How institutions can help: principles for future action
Energy around scheduling reform is building in all corners of society. Trailblazing employers, governments, and technology companies are coming at the problem from various angles – and new potential solutions seem to be popping up every day. This is a welcome development; it is unlikely that such a complicated problem can be solved through any one channel, and even the most promising innovations need time to prove their effectiveness. Still, there are a number of principles that reformers in all sectors should keep in mind as they continue to work toward fair and predictable worker scheduling:
- Low-wage workers are busy juggling myriad tasks. Indeed, this is the whole reason unpredictable scheduling is so problematic. Giving them another complicated task that requires anything other than a few swipes on their smart phone is destined to fail. Elegant solutions that may not account for every possible scheduling contingency are superior to intricate, unwieldy ones. The same goes for solutions that demand action from employers. Companies, especially small ones, struggle to comply with complicated regulations, and managers will resist wholesale changes to their workflow.
- Create space for research and evaluation. Many of the ideas emerging in this space have never been tried before, so we don’t yet know if they will work. Researchers should be given a front-row seat to the action so that products and policies can be quickly evaluated and iterated upon. The amount of localized activity in this area provides a great opportunity for natural experiments or other types of evaluations that can inform further experimentation.

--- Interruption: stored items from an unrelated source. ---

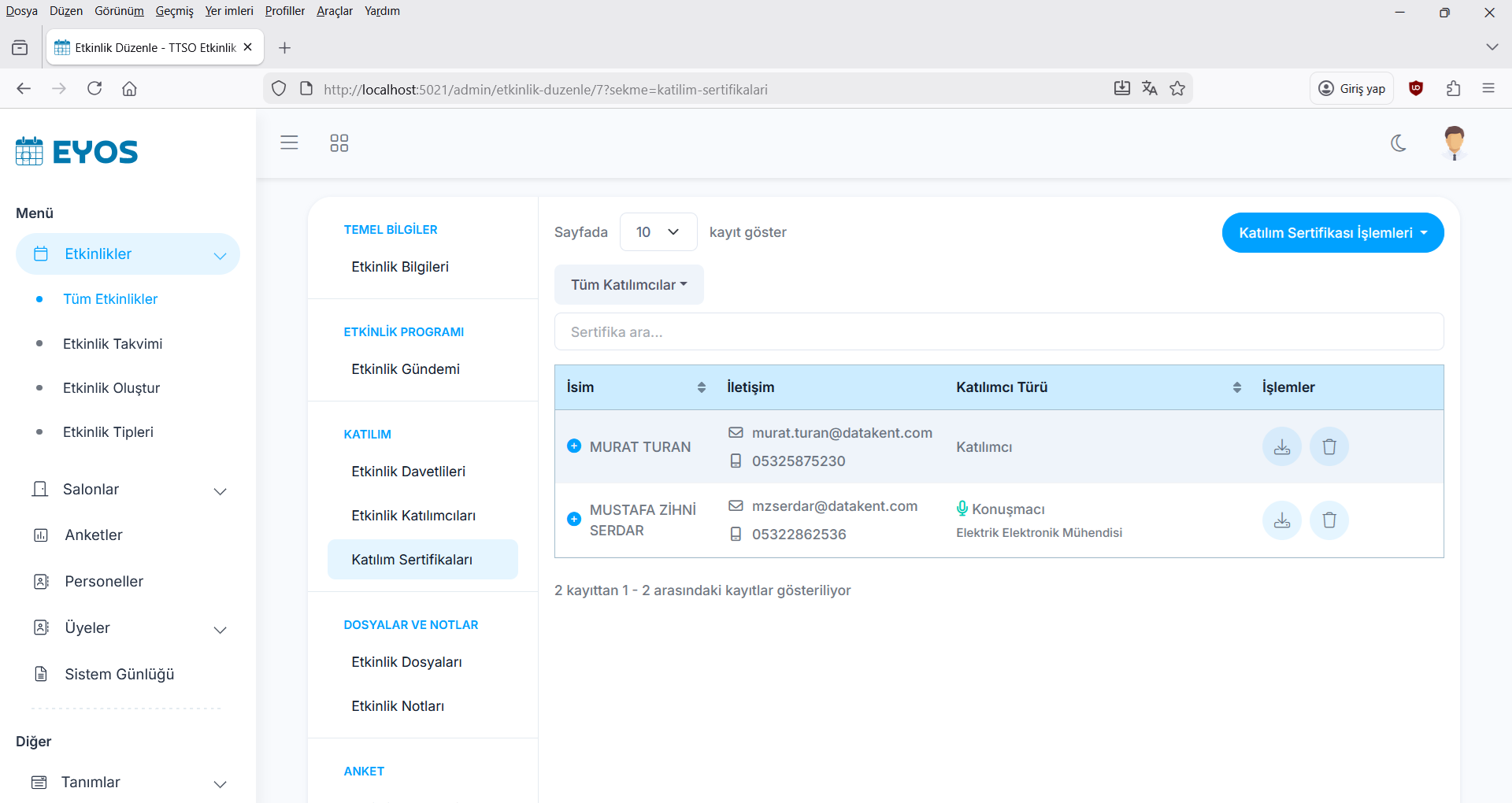Open the apps grid icon

point(339,143)
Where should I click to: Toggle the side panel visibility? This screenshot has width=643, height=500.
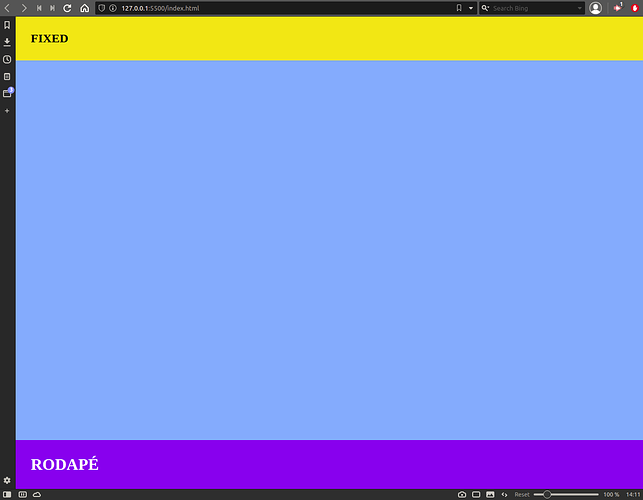[7, 495]
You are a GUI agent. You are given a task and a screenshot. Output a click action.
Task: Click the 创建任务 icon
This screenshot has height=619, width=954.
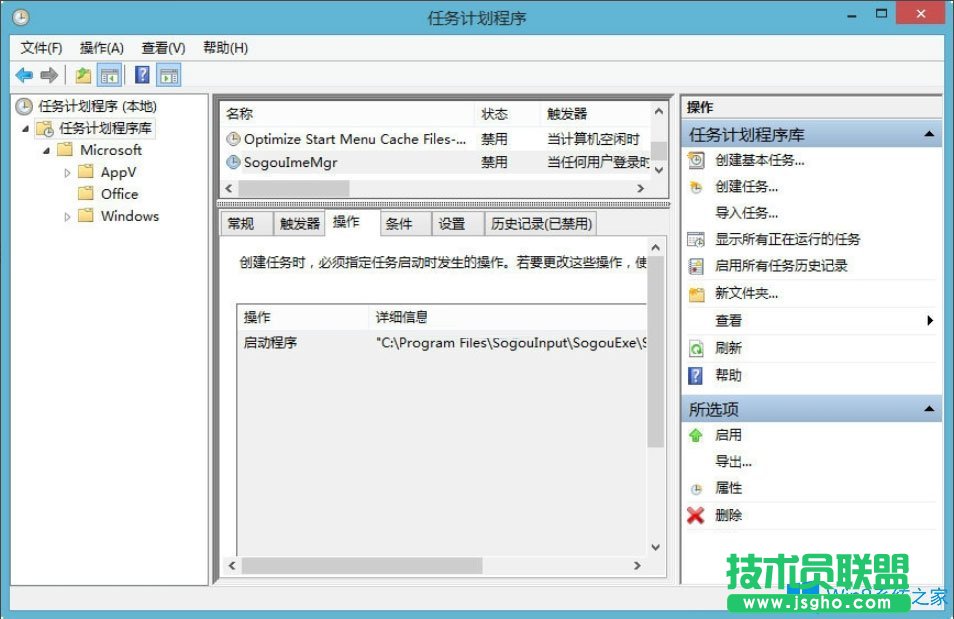coord(698,187)
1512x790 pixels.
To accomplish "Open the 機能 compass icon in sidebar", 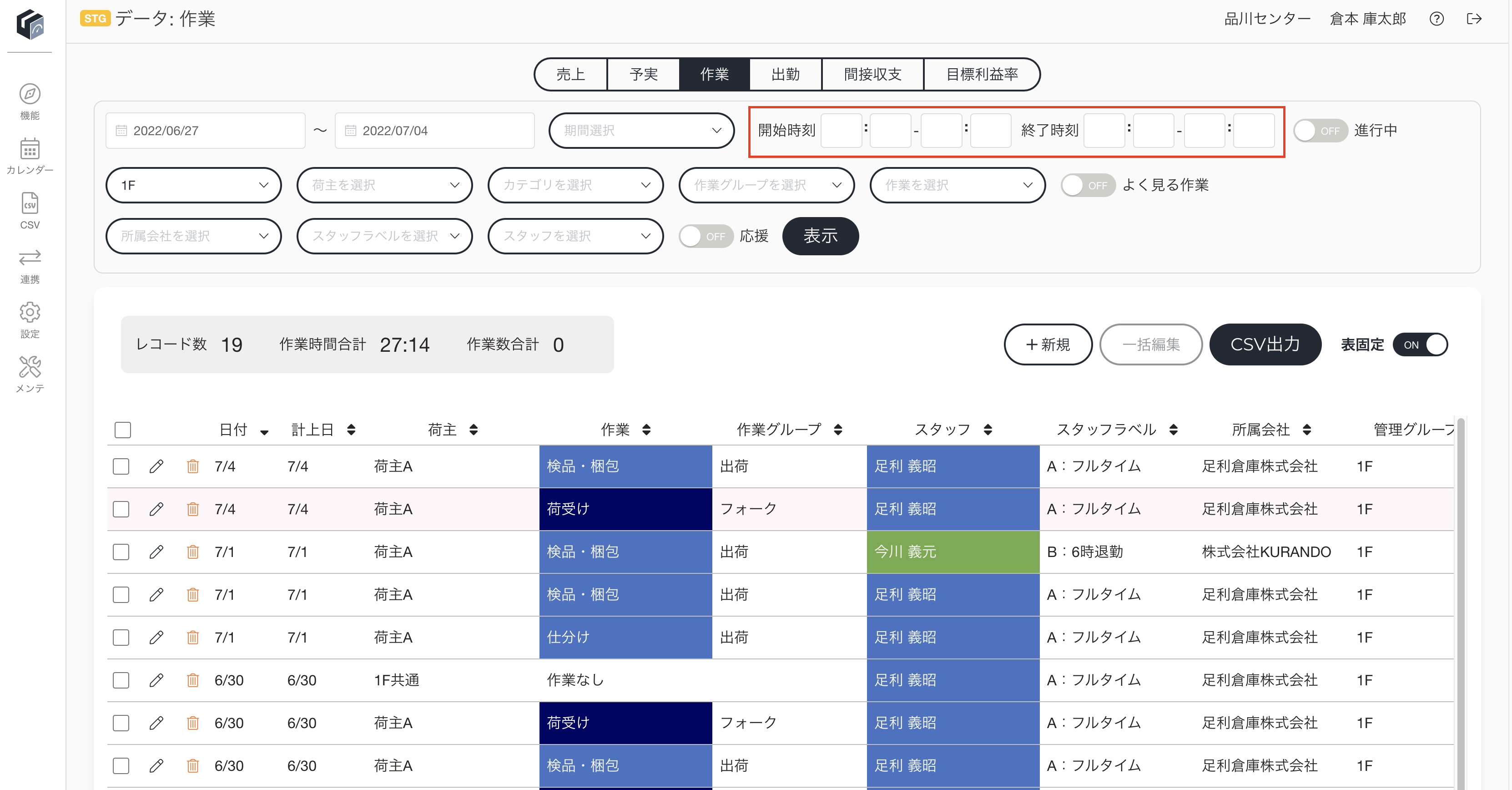I will [30, 94].
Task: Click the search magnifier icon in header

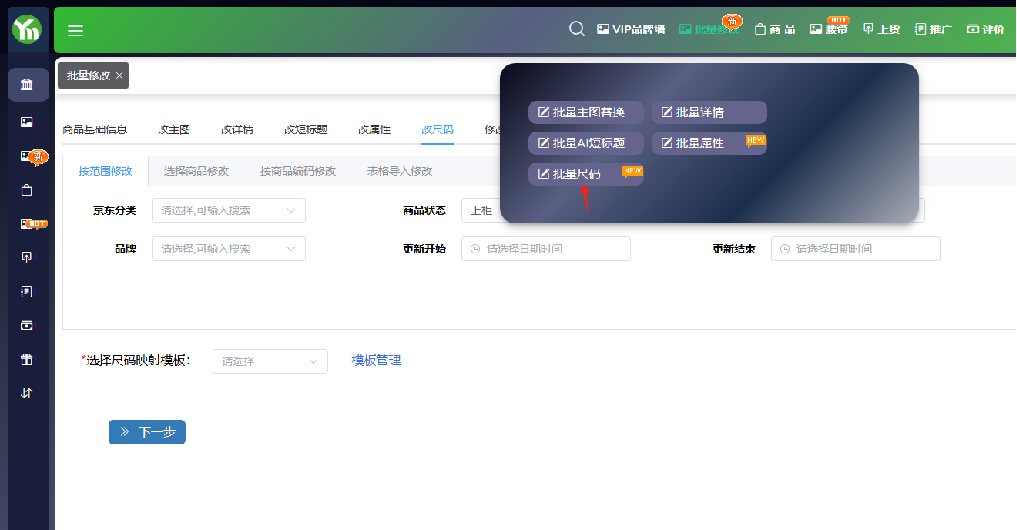Action: (x=576, y=29)
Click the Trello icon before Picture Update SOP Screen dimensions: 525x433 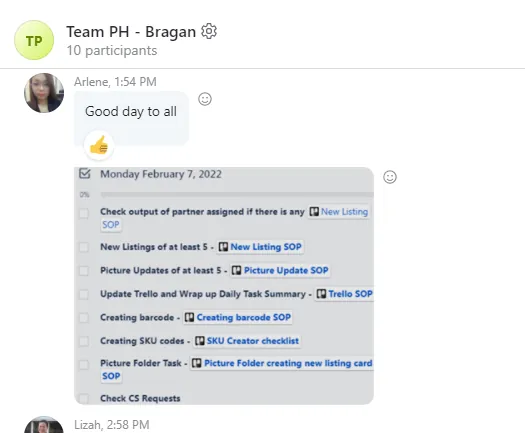click(x=236, y=270)
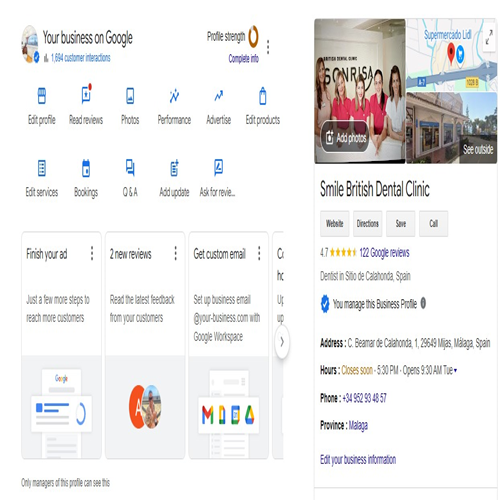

- Support and promote voluntary changes in scheduling practices. When EPIC’s expert panel was asked to pick the best possible use of public and private resources in the near-term to address volatility, 64% picked “demonstrating the value of reduced volatility to employers” – by far the most popular choice. Moreover, some of the largest scheduling victories to date have come through changes in large employers’ policies. Some employers have largely altruistic motives, others are convinced of the business case, and others have made changes in response to worker dissatisfaction or bad press. Whatever their reasons, employers can play important leadership roles.
- Think creatively about enforcement. Current scheduling practices and labor enforcement policies make it very difficult to assess whether employers are abiding by the rules, whether self- or government-imposed. But new efforts to use technology to connect workers with each other and with regulators could change this. For example, WorkIt is a new mobile app that allows hourly workers to pose questions to and chat with coworkers and trained peer advisors about workplace policies and rights. WorkerReport uses the same “SeeClickFix” technology employed by many cities’ 311 service to help workers report workplace violations like wage theft, though it could also be outfitted to combat unsanctioned scheduling. One benefit of these technologies is that they can reduce the burden workers face in understanding and protecting their rights and employers’ responsibilities, a key challenge for effective government oversight.
These principles can help inform significant improvements to worker scheduling practices by employers, software vendors, and governments alike. Ultimately, providing workers with more stable, predictable schedules will reduce some of the income volatility that undermines workers’ and their families’ financial security.